Катехизисом, как известно, принято называть книгу, которая содержит основные положения какого-либо вероучения. Назвав себя «тринадцатым апостолом»,
Маяковский предлагал читателям свою веру, своё учение.Поэт Вадим Шершеневич (он примкнул в тот момент к акмеистам) откликнулся на эти издания статьей в нижегородском альманахе «Без муз», коснувшись, в частности, содержания обеих поэм:
««Облако», вышедшее без цензуры, в глазах публики должно выиграть, но нам, признаться, больше нравилось первое. За невольной недоговорённостью многоточий угадывалась мощь богохульства. Ныне оказалось, что там было больше богоругательства. Но это не меняет нашего мнения об этой поэме как о лучшей книге Маяковского и как об одной из лучших книг этих лет, особенно если сопоставить с «Человеком», звучавшим слабо, перепевчато, надуманно».
Одну из вышедших книг поэт подарил Якову Блюмкину, написав на ней:
«Дорогому товарищу Блюмочке. Вл. Маяковский».
А теперь обратим внимание на четверостишье из поэмы «Человек»:
«Теперь
на земле,
должно быть, ново.
Пахучие вёсны развесили в сёлах.
Город каждый, должно быть, иллюминован.
Поёт семья краснощёких и весёлых».
«Семья краснощёких».
«Краснощёких»
!
Сочиняя эти строки, Маяковский, конечно же, знать не знал, что советскую власть на Дальнем Востоке возглавил американец Тобинсон, ставший Александром Михайловичем Краснощёковым.
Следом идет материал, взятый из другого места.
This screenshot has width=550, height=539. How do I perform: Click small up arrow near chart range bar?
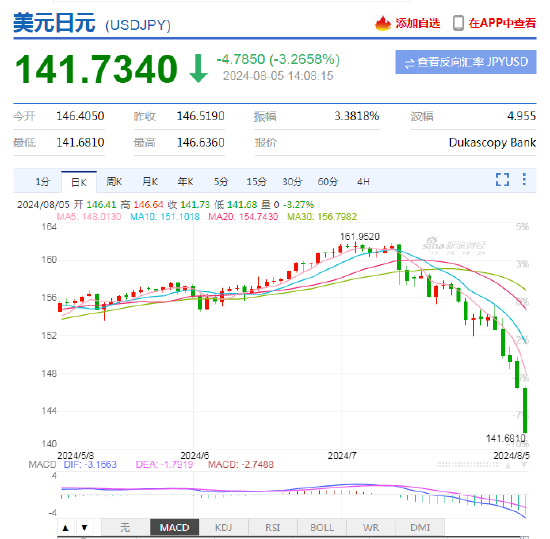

И что ждать их встречи осталось всего несколько лет.
Но вернёмся в конец зимы 1918-ого.
В Брест-Литовске мирные переговоры с немцами продолжались. В состав советской делегации по-прежнему входил Григорий Сокольников. 20 января Троцкий отверг все германские предложения, заявив, что большевики войну вести не будут, а армию распускают. И покинул Брест-Литовск.
В ответ 18 февраля немцы развернули наступление по всему фронту.
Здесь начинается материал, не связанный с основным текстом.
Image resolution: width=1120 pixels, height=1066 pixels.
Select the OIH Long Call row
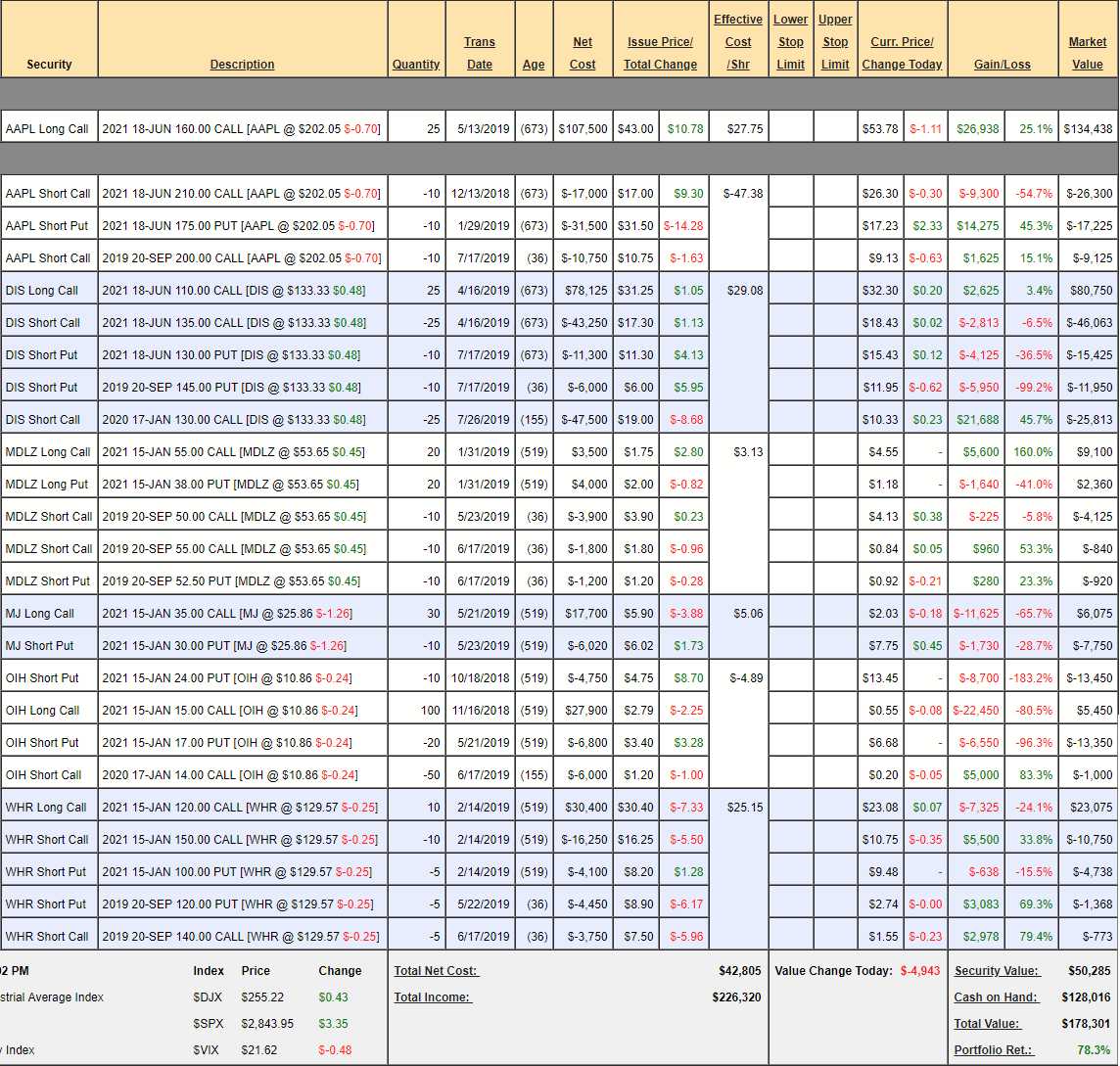46,711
А Москва продолжала жить всё той же неторопливой, размеренной жизнью.
Бурлюк, Каменский и Маяковский неожиданно узнали, что хозяином их поэтического кафе является уже не Филиппов, а совсем другой человек. Об этом – Сергей Спасский:
«… за спиной всех поэтов кафе откупил примазавшийся к футуризму, величавший себя «футуристом жизни» некий Владимир Гольцшмидт. Это была одна из ловких операций проповедника «солнечной жизни». Он поставил всех перед свершившимся фактом, одним ударом заняв главные позиции. Помимо старшей сестры его, оперной певицы, ещё раньше подрабатывавшей в кафе, за буфетной стойкой появилась его мамаша, за кассу села младшая сестра.
В тот вечер Маяковский был мрачен. Обрушился на спекулянтов в искусстве. Гольцшмидт пробовал защищаться, жаловался, что его никто не понимает. Публика недоумевала, не зная, из-за чего заварился спор. Бурлюк умиротворял Маяковского, убеждая не срывать сезон».
После того, как кафе поменяло хозяина, в нём, по словам Николая Захарова-Мэнского, стало…
«… два директора: В.Гольцшмидт и В.Каменский…
На прилавках буфета продавались карточки Владимира Голцшмидта, в костюме и без оного, «матери русского футуризма» Василия Каменского и книги футуристов".
30 января произошло событие, о котором газета «Мысль» через три дня написала:
«Открылось расписанное Якуловым давножданное кафе „Питтореск“, оказавшееся, по-видимому, филиальным отделением „Кафе поэтов“. На открытии выступали знакомые всё лица: Маяковский, Бурлюк, В.Каменский».